━━━ Listing

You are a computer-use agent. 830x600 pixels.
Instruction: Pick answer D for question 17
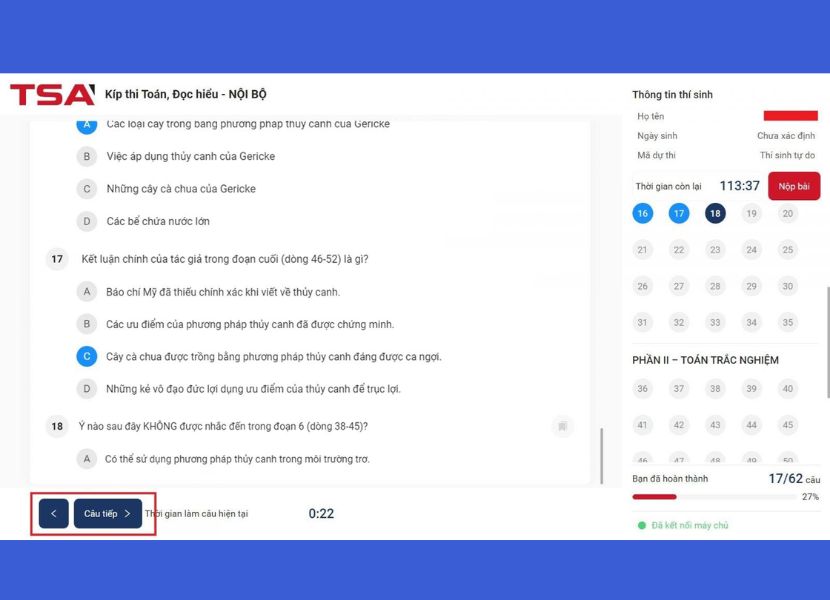click(x=87, y=389)
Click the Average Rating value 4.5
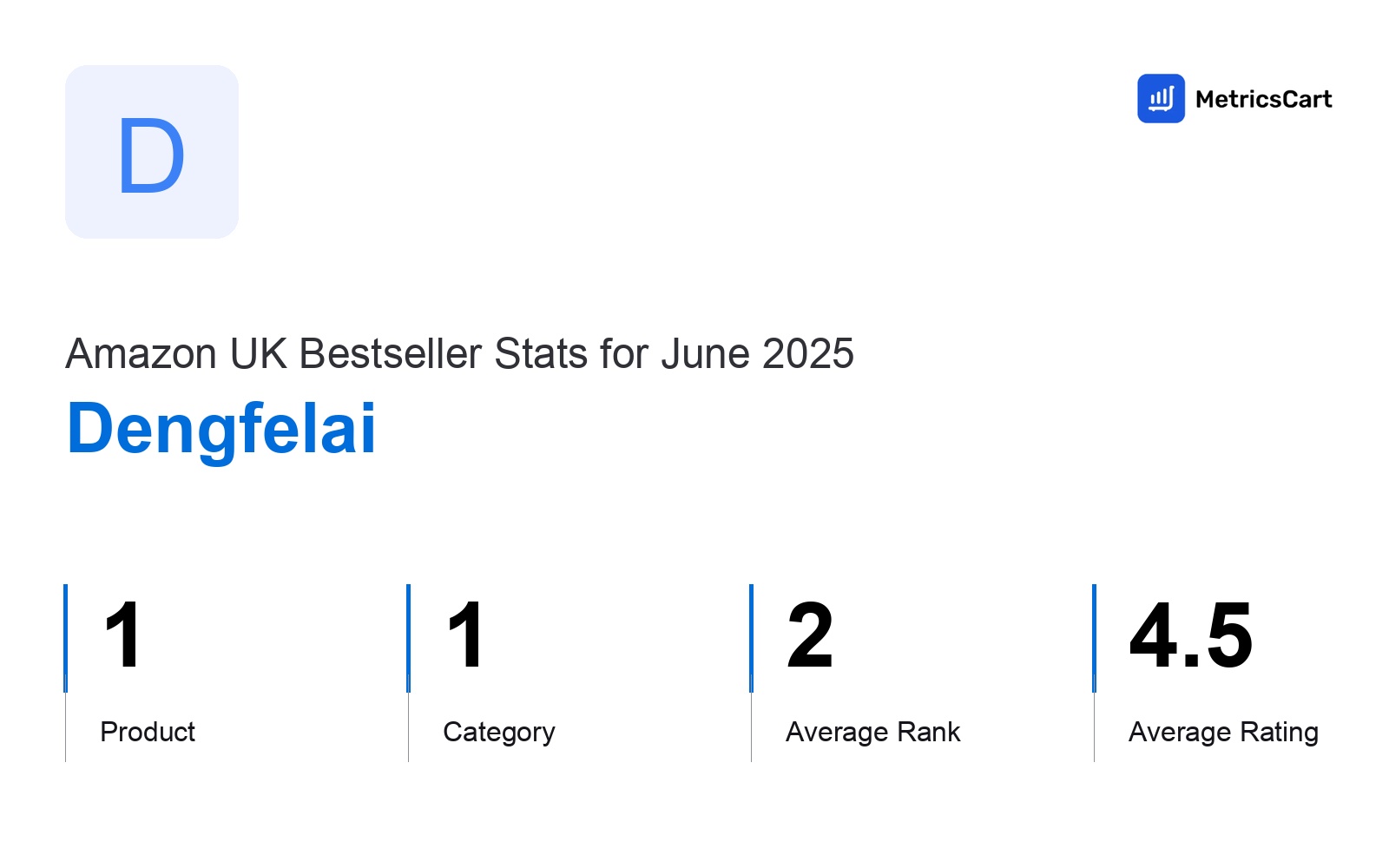The width and height of the screenshot is (1389, 868). click(1191, 635)
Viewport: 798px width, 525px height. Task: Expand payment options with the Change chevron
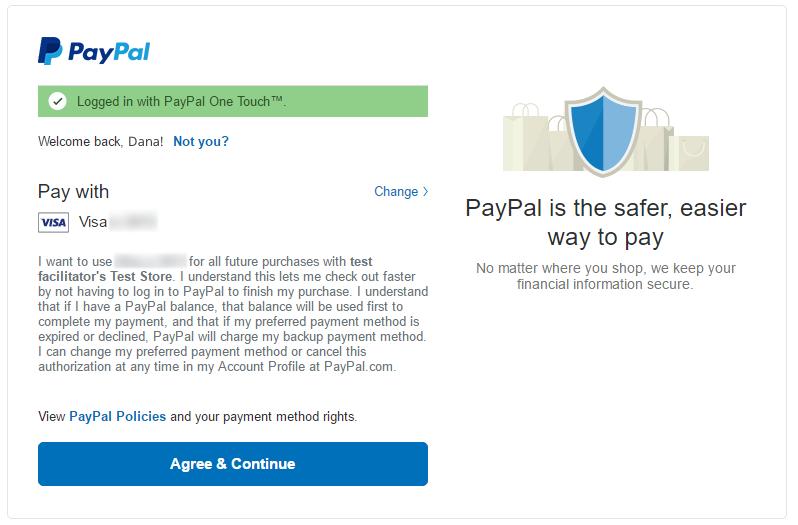(426, 192)
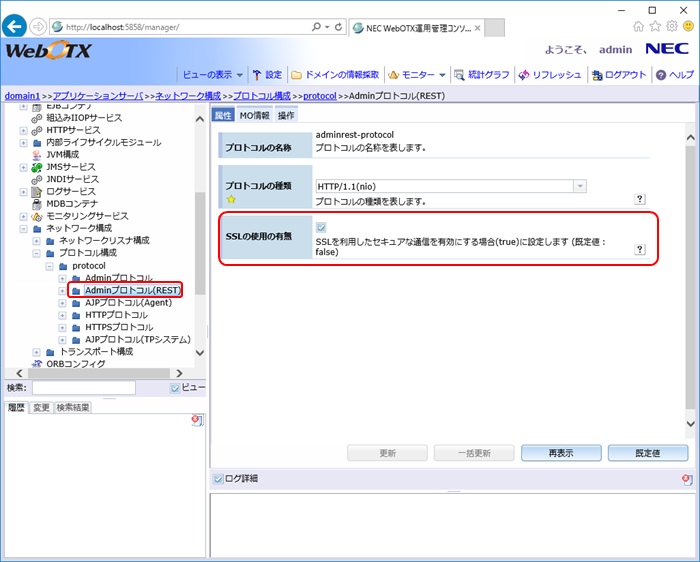Switch to the MO情報 tab
The width and height of the screenshot is (700, 562).
click(255, 115)
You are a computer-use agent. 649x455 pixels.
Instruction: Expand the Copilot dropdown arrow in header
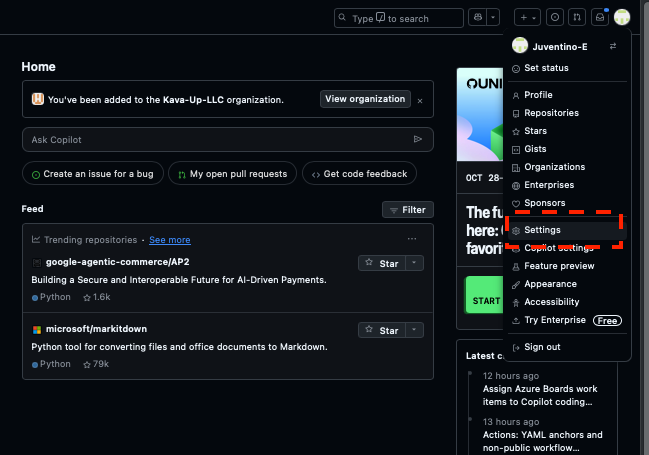coord(495,18)
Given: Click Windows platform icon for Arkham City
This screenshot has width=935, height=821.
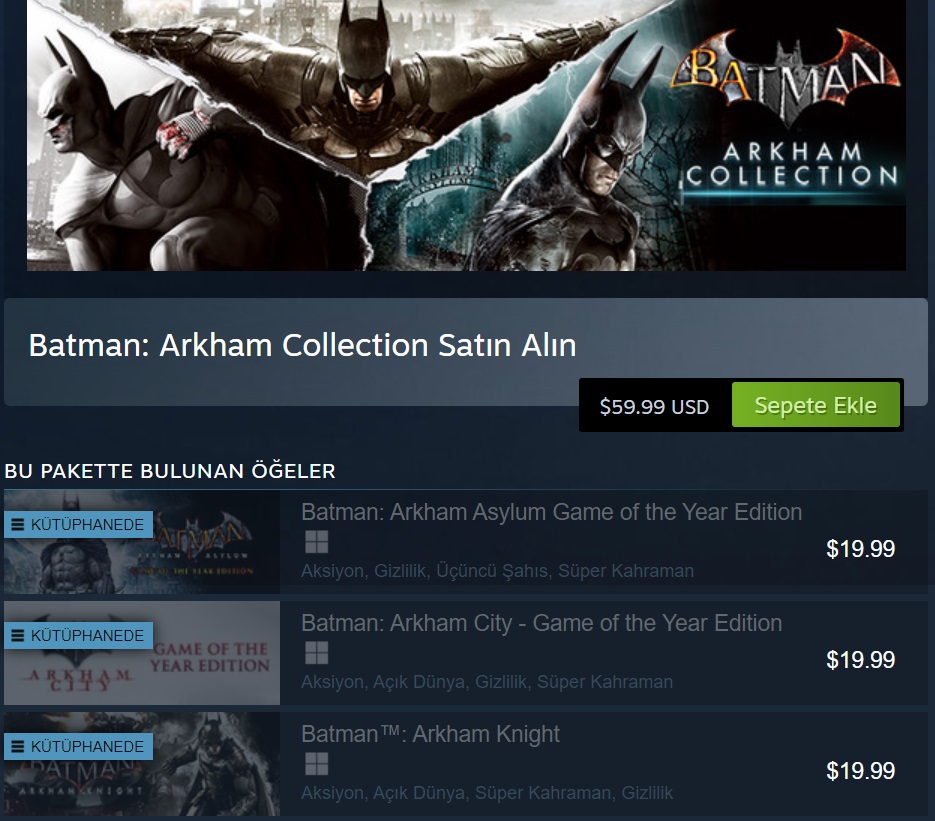Looking at the screenshot, I should click(316, 654).
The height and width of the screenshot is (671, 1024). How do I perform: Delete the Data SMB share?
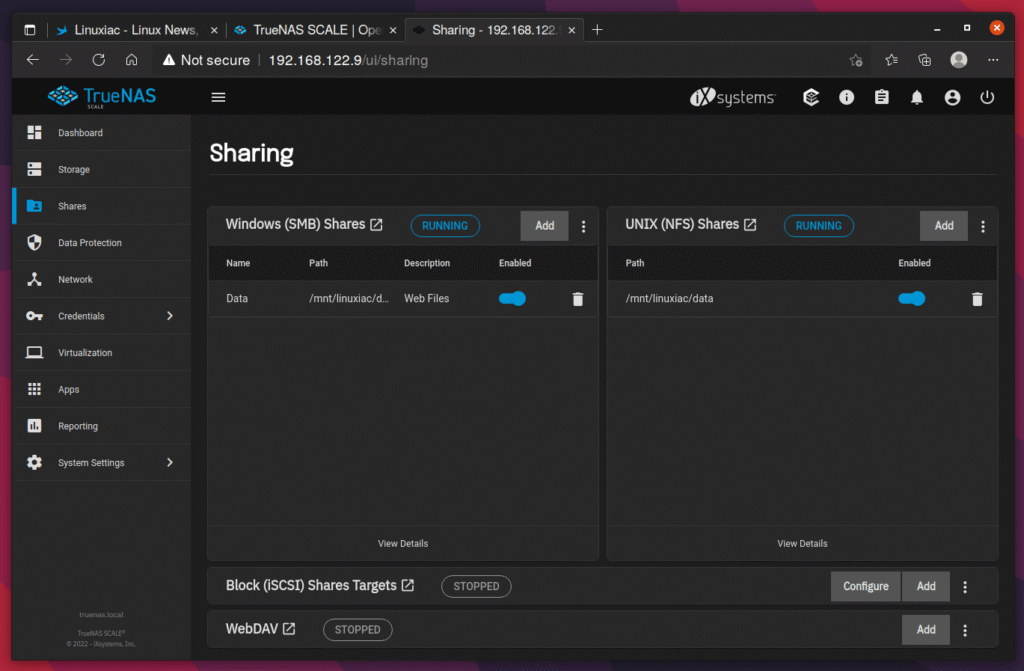coord(577,299)
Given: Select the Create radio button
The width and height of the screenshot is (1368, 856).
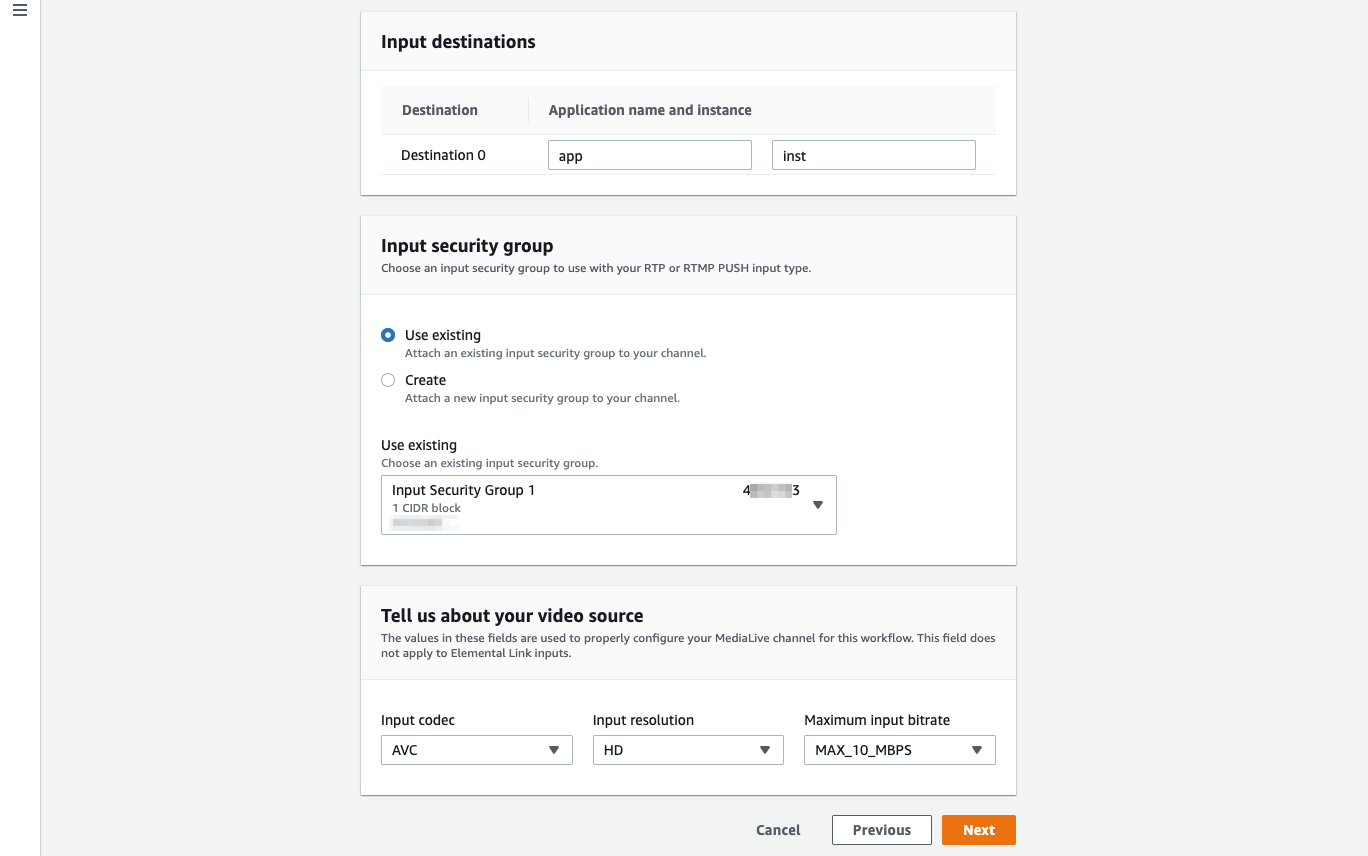Looking at the screenshot, I should (x=388, y=380).
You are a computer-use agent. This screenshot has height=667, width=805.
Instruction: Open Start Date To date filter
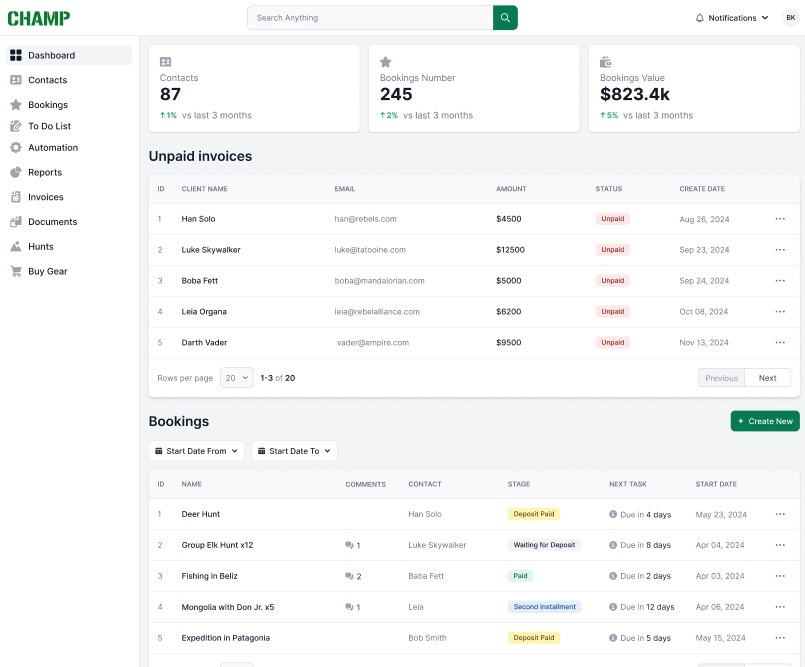point(294,451)
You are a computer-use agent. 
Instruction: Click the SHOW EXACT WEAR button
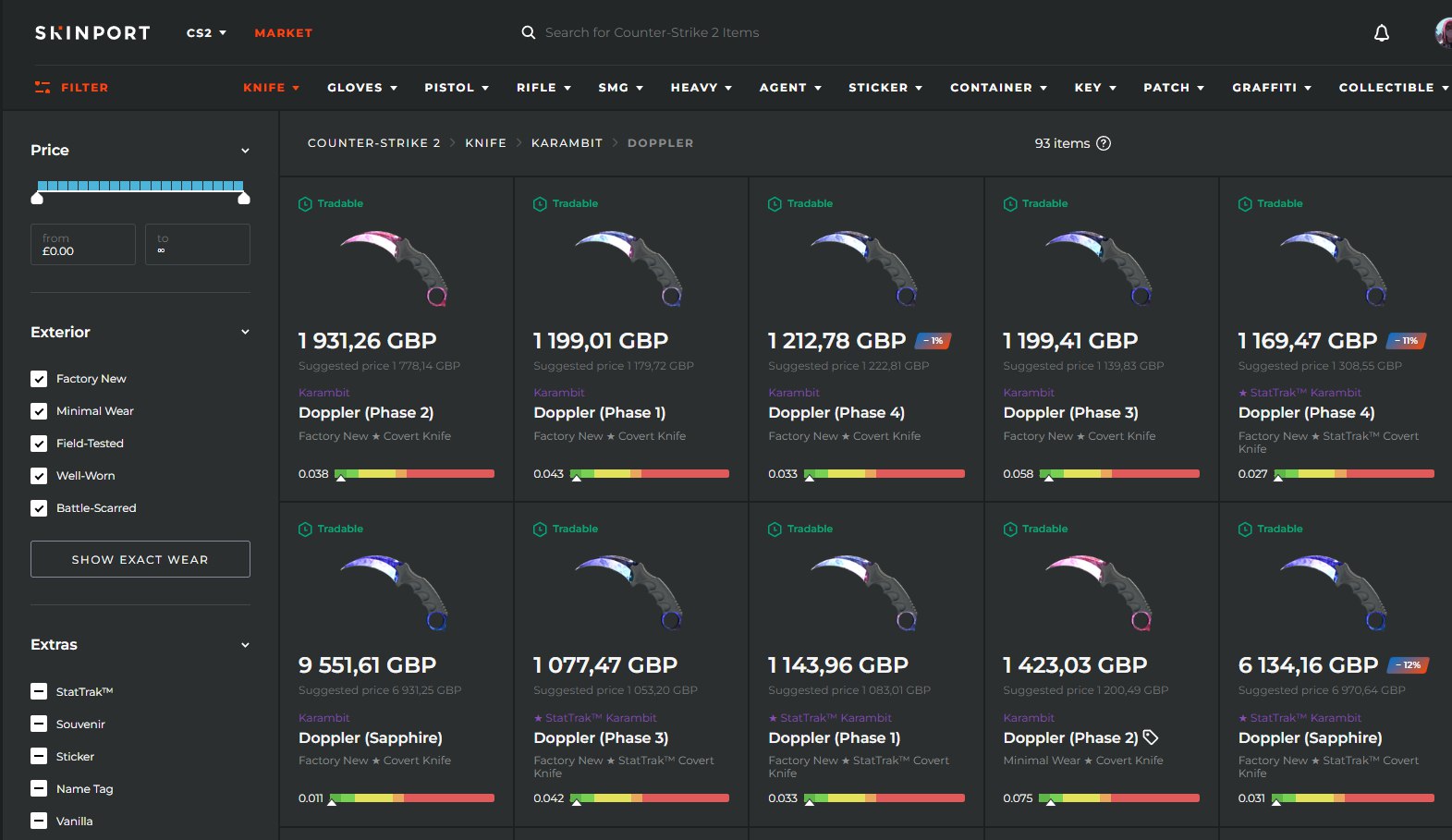click(x=140, y=559)
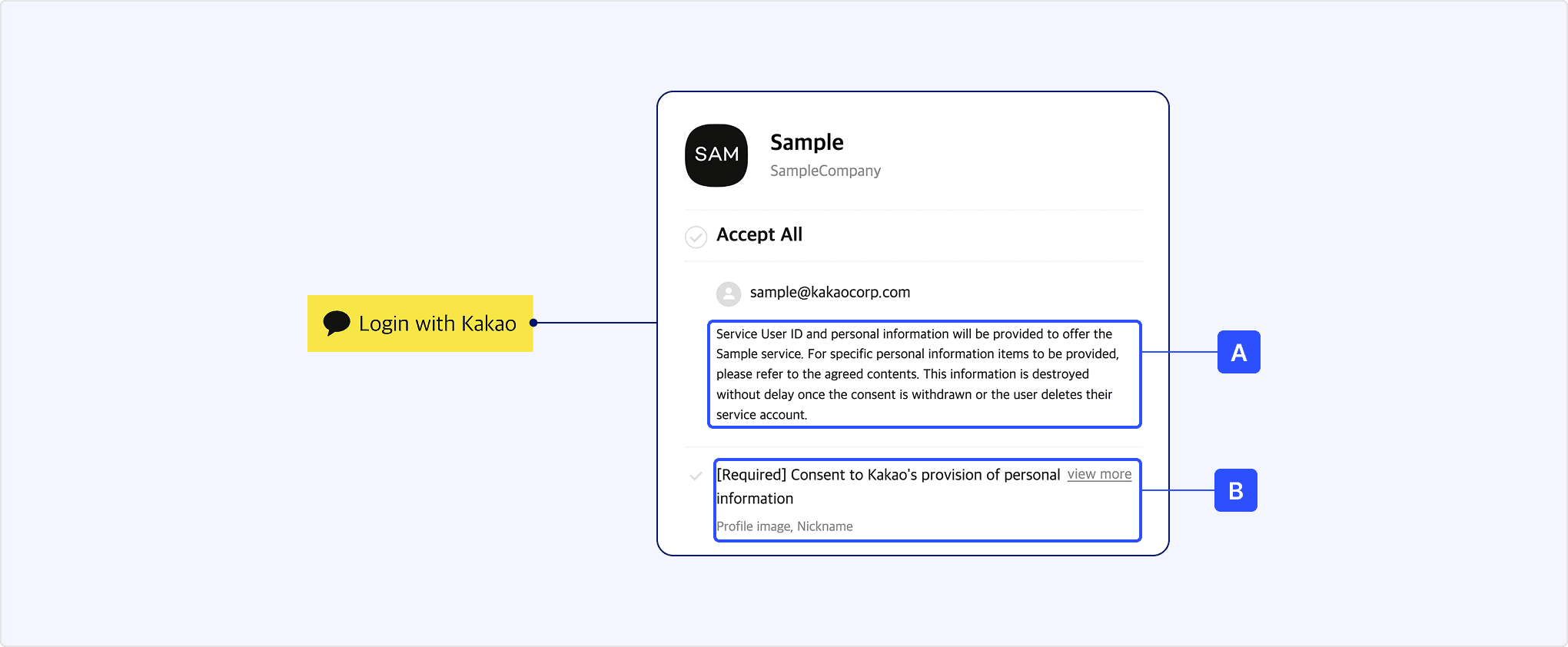1568x647 pixels.
Task: Click the Kakao speech bubble icon
Action: click(x=337, y=323)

━━━━━━

**Aim of the exercise:** Copy out the data listing above, swapping "Instruction" for "Goal" wherever it appears and changing nothing else. Leave the pictures out.

**Answer for this exercise:**
You are a computer-use agent. 830x600 pixels.
Goal: Pick answer D for question 17
click(x=87, y=389)
Click the Average Rating value 4.5
The width and height of the screenshot is (1389, 868). click(1191, 635)
Viewport: 798px width, 525px height. Task: Expand payment options with the Change chevron
(426, 192)
Switch to the MO情報 tab
The width and height of the screenshot is (700, 562).
click(255, 115)
You are a computer-use agent. 649x455 pixels.
Goal: Expand the Copilot dropdown arrow in header
coord(495,18)
Given: Click Windows platform icon for Arkham City
This screenshot has width=935, height=821.
Looking at the screenshot, I should click(316, 654).
The height and width of the screenshot is (671, 1024). How do I perform: Delete the Data SMB share?
coord(577,299)
Given: Select the Create radio button
The width and height of the screenshot is (1368, 856).
Looking at the screenshot, I should (x=388, y=380).
You are a computer-use agent. This screenshot has height=667, width=805.
Goal: Open Start Date To date filter
point(294,451)
You are a computer-use agent. 
Goal: Click the SHOW EXACT WEAR button
click(x=140, y=559)
1568x647 pixels.
Task: Click the Kakao speech bubble icon
Action: click(x=337, y=323)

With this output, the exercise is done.